We’re not just closing our waters and throwing away the key. We’re closing our waters because we will do our part in making sure that there’s healthy stocks of fish in Palau that can migrate to other places, and that there are other options to grow the economy. These are important ways to make a living and at the same time preserve the pristine environment that we have been blessed with in Palau.


Thinking globally, acting locally

The unparalleled experience and expert knowledge of Palauan fishermen has been exploited to full effect in the development of the country’s legislation and conservation projects.
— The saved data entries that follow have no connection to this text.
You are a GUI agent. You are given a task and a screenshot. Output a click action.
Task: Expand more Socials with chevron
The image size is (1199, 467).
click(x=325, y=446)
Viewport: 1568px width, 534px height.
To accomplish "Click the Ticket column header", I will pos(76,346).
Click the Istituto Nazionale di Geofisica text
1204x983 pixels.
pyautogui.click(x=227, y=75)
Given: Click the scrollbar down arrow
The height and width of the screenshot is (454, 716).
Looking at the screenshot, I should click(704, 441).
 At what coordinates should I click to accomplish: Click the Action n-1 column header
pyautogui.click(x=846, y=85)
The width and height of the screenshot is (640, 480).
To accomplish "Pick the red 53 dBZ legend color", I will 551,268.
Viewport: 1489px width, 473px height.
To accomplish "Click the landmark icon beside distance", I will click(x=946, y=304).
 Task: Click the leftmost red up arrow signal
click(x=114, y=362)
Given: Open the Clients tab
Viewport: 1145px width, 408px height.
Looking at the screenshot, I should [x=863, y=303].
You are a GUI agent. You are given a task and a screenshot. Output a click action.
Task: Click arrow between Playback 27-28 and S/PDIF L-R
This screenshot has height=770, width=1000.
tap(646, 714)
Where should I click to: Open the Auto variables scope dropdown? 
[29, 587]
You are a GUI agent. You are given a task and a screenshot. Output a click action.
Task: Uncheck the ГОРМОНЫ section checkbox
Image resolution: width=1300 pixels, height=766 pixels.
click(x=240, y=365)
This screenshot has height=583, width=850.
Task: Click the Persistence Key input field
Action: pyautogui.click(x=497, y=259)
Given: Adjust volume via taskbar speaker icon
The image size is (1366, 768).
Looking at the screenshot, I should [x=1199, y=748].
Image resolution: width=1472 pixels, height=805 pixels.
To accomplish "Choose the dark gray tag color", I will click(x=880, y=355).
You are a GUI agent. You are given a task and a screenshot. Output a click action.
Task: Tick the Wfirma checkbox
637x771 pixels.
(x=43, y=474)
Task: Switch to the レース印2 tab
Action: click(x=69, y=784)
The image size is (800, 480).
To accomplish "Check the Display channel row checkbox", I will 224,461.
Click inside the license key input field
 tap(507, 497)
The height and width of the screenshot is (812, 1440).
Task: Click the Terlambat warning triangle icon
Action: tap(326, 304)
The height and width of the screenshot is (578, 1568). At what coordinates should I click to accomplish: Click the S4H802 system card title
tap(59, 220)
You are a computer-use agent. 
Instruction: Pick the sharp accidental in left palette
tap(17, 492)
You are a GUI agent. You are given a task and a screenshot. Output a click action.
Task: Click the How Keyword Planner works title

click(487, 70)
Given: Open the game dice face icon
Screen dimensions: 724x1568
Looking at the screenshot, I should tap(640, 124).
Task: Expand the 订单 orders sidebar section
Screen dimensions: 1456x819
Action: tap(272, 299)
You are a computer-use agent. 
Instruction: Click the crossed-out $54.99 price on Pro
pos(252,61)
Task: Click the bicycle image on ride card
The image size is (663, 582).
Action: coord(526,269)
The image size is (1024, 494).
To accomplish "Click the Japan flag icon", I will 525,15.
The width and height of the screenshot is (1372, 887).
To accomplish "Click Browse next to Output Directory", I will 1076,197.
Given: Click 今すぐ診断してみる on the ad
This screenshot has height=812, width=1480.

Local knowledge is an invaluable resource, particularly in terms of identifying the areas in need of protection.

Since 2003, the Protected Area Network law (PAN) has designated 21 areas of the country for special protection, and discussions are being held with local leaders to identify other vulnerable spaces.

Scientists are of course also being consulted, and technology used where appropriate to gather the richest possible knowledgebase.

The legislation has been developed to respond to the needs of local ecosystems and to meet the country’s commitments under the Convention on Biodiversity (CBD). It has taken to heart the environmentalist principle of ‘thinking globally but acting locally’, and has trained its sights of the local needs, whilst simultaneously seeking to constitute a model of best practice for other nations.

The ultimate goals of the PAN laws cannot be achieved without international partnerships. The ecosystem is of course global, and our knowledge of its vulnerabilities must be pooled and managed appropriately.

As Mr. Noah Idechong, Delegate to the House of Delegates, put it: ‘While there is much about the deep sea that we do not know, we know enough to understand that everything is connected’.


Opening the floodgates for global change

Palau has been setting precedents in conservation strategy for many years. It has also sent a message around the world that even very small countries – and Palau is the thirteenth smallest on earth – can make big differences to huge problems.

Measures already taken have made major contributions to international targets established by the Convention on Biological Diversity.

Plans for marine parks in Chile, New Zealand and the United Kingdom have all been announced, and Pew Charitable Trusts say that Palau’s sanctuary brings the total area of fully protected oceans to 1.9%.

However, this falls far short of the 30% needed to ensure the sustainability of fish stocks and the health of the ocean. President Remengesau Jr. has challenged the world to follow Micronesia’s example and to set aside 30% of nearshore marine and 20% of forest ecosystems for conservation by 2010.

Similarly, Palau has taken decisive action on bottom trawling – banning the practice altogether in its own waters and forbidding Palauans and Palauan companies from engaging in the industry anywhere else in the world.

Bottom trawling is considered a particularly destructive practice, as it targets deep sea fish as they aggregate around seamounts for breeding and feeding, when the fish are most vulnerable and thus at greatest risk of overfishing.

However, international cooperation is required for the legislation to achieve its aims, and the government of Palau has argued for an interim prohibition on unregulated bottom trawling in international waters.

Speaking to the UN in 2006, Noah Idechong urged UN members to work together to find global solutions, stating,

‘The Pacific philosophy that the oceans unite us rather than divide us is one which we hope will be borne out […] as we seek real solutions for protecting this most precious of resources’.